In the last two years, leading up to her suicide attempt two weeks ago, Sonia's daughter has alternated between periods of calm and relapses with severe crises. The care she received at the CSMIJ (Child and Adolescent Mental Health Center), with appointments every two weeks with the psychiatrist at first and less frequent appointments later, has been entirely ineffective.
"After the first suicide attempt and the diagnosis, Cristina's distress increased, and there came a point when she locked herself in her room. I was lucky that my job allowed me to work from home. Those who haven't experienced it can't imagine what it's like to be locked up with your daughter. We tried everything, we tried everything, desperately searching for a place to admit her because she begged to be in a safe place," explains Sonia.

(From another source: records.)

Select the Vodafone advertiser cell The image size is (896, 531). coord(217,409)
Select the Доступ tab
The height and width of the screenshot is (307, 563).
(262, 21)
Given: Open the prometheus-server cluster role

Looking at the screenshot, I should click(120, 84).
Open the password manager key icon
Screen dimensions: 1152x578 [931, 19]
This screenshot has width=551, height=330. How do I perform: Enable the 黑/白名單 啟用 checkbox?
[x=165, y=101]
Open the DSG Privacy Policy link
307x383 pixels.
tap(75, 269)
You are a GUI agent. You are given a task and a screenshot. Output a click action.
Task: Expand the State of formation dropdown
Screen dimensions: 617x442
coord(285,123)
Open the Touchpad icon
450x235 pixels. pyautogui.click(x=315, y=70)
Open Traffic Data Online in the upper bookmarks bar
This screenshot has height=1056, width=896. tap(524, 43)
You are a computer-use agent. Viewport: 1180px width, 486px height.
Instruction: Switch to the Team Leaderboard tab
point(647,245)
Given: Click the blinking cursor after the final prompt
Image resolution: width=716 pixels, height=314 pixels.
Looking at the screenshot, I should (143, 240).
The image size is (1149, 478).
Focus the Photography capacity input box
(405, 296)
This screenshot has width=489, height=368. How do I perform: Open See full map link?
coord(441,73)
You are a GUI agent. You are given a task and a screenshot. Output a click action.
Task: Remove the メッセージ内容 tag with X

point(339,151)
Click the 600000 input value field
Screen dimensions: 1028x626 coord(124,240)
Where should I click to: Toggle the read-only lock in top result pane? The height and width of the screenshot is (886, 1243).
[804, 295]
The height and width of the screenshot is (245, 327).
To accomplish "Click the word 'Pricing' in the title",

After "moving heaven and earth," Sonia was finally able to get her daughter admitted to the child and adolescent psychiatric inpatient unit at Sant Joan de Déu Hospital. She was there for a month, and according to Sonia, the hospitalization and the care she received helped to "cush the blow" and "stabilize" the young woman's condition. Upon discharge, she resumed her secondary school studies and graduated. This year, she enrolled in a vocational training program to become a nursing assistant. However, last December, anxiety and sadness struck her again, and she retreated to her room once more. Then, two weeks ago, while at work, Sonia received an alarming WhatsApp message from her daughter. It was another suicide attempt, one that Sonia had foreseen. After two weeks in the hospital, and now discharged, mother and daughter are preparing for an uncertain future. "Cristina says she doesn't want to die, but she's aware that she'll face difficulties in life because she knows that her disorder will always be with her," Sonia explains. "Being discharged from the hospital isn't a happy ending. It's just one more step. I'm eager for her to go home, but I also know that going home doesn't mean everything is resolved. We don't go back to normal at home. We learn to live with a different kind of normal, very fragile and very real," she concludes.